Date: Fri, 23 Feb 96 17:34:59 -0800
From: Peter Langston <psl>
To: Fun_People
Subject: Lies on the Landscape--Examples Sought

[It's a challenge... -psl]

Forwarded-by: Sapoznik@aol.com
Forwarded-by: garvey@panix.com (Ellen Garvey)
Forwarded-by: Gretchen Adams-Bond <gabond@OREGON.UOREGON.EDU>
To: Multiple recipients of list H-AMSTDY <H-AMSTDY@MSU.EDU>
From: JIM LOEWEN - SOCIOLOGY <JLOEWEN@polyglot.uvm.edu>

I hereby ask the help of AMSTDY folks.  Following the success of LIES
MY TEACHER TOLD ME:  EVERYTHING YOUR AMERICAN HISTORY TEXTBOOK GOT
WRONG (sixth printing, etc.), I have decided to write a sort of
sequel.  It will be titled LIES ON THE LANDSCAPE:  EVERYTHING OUR
HISTORY MARKERS, MONUMENTS, AND MUSEUMS GET WRONG.

The first "lie" will be "everything," which I may have to remove from
the title.

Can you point me to markers, monuments, etc., that are radically
incomplete?  Or inaccurate?  or one-sided?  I don't mean "The First
Presby. Church was founded in 1881" when the real date was 1883.  I
mean, e.g., this marker in upstate NY:  "Here the settlers were
enduring savage attacks until Gens.

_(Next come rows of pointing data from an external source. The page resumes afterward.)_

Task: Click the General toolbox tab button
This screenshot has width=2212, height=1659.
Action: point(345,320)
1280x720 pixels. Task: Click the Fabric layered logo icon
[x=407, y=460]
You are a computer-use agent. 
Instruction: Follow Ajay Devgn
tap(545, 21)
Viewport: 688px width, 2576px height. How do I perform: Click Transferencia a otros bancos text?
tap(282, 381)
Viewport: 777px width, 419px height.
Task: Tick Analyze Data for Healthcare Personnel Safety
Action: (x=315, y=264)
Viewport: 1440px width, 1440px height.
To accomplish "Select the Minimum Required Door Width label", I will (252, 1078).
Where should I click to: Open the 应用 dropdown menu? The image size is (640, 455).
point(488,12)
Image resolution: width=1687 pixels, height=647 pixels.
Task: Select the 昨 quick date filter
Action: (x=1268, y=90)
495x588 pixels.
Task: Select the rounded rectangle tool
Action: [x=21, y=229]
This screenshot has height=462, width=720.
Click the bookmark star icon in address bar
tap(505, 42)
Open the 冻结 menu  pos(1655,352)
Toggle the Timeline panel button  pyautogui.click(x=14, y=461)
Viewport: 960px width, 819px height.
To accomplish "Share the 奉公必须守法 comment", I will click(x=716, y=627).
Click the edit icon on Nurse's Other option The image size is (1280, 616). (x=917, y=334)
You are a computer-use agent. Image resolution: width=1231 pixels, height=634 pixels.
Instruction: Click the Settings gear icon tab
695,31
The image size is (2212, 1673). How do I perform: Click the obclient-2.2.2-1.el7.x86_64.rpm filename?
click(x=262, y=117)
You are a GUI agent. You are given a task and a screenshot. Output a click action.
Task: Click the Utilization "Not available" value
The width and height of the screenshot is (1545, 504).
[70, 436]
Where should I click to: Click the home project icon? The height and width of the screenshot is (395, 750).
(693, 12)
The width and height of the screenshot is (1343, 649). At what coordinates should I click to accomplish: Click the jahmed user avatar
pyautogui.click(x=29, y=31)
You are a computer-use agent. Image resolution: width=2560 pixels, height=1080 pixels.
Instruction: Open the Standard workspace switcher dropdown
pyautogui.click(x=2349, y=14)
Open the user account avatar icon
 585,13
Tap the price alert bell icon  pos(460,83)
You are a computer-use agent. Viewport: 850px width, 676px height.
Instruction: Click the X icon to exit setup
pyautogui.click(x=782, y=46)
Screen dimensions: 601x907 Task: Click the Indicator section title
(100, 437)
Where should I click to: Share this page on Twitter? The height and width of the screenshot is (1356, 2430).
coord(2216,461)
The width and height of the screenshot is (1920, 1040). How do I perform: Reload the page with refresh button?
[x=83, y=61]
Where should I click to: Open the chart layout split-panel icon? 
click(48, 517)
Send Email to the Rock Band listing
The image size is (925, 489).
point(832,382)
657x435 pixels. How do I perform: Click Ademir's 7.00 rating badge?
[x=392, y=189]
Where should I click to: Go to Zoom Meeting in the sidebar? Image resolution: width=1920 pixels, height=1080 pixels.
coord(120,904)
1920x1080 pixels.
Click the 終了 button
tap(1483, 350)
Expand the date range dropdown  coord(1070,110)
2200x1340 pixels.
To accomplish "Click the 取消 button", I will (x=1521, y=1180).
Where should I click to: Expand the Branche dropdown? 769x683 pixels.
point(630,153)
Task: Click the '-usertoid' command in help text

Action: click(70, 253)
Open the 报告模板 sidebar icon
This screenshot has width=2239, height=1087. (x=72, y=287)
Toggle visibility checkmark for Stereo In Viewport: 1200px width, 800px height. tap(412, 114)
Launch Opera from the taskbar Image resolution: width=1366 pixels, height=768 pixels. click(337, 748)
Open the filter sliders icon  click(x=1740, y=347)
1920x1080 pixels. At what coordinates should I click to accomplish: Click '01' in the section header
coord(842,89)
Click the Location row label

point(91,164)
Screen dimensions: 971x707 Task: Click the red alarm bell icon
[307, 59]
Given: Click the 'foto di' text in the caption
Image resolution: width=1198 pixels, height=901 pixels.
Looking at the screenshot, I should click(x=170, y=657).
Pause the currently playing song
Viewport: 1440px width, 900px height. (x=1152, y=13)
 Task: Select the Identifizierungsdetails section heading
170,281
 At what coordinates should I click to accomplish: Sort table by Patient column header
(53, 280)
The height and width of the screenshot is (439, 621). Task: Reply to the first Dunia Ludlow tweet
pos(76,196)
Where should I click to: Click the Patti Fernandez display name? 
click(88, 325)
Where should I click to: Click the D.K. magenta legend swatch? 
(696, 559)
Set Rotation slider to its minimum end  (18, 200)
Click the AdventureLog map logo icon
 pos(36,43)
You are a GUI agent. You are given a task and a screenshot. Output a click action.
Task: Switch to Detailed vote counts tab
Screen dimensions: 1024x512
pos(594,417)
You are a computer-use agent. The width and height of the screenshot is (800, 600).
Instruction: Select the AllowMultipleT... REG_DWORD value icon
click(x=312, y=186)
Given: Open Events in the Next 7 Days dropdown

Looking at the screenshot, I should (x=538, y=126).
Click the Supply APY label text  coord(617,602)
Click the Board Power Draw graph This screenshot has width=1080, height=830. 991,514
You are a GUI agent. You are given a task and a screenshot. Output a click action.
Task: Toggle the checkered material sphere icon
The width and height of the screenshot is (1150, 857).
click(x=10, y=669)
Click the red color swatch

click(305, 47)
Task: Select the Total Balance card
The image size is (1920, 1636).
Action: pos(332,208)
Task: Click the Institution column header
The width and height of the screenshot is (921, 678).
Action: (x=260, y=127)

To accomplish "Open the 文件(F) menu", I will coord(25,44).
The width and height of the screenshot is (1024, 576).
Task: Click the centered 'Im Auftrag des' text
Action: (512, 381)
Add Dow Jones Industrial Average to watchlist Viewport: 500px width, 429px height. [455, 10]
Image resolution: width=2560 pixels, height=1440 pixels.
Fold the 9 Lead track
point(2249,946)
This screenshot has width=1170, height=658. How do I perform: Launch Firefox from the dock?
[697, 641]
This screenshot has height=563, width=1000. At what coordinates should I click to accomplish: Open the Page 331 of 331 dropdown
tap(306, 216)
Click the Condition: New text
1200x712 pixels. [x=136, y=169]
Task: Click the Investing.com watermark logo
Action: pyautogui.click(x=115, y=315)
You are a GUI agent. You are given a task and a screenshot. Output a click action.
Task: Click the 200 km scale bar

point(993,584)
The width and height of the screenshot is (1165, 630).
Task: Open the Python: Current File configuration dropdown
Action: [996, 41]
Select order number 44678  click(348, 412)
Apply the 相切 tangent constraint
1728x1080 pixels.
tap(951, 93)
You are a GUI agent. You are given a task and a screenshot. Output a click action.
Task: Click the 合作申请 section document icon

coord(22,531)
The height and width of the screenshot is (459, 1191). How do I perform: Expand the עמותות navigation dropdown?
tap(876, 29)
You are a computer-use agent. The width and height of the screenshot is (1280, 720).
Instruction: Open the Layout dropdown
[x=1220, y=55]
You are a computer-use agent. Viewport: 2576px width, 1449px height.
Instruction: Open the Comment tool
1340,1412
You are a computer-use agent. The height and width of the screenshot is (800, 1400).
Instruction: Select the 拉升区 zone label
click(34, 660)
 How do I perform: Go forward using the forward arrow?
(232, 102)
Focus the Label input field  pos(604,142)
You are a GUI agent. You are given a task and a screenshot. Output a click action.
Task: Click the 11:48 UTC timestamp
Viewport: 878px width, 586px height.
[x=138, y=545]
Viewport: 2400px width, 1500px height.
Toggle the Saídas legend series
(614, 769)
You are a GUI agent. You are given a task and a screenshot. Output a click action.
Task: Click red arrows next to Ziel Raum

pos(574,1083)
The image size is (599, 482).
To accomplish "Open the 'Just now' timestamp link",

Sullivan's campaign in 1779.  As a
result, the frontier was moved over 200 miles west."  Actually, of
course, "the settlers" were Iroquois, and during Sullivan's
savage attack, his men chopped down their orchards, burned their
maize fields, and destroyed their villages.  So the marker needs a
counter-marker, to show how it has turned history upside down.

Also, I'd like nominations for sites that are NOT marked, perhaps
because their event is embarrassing, but SHOULD
be.

And I'd like suggested markers and monuments and exhibits that are
GREAT, that complexly handle complex events, etc.

Thank you for helping!  Should make for an interesting thread?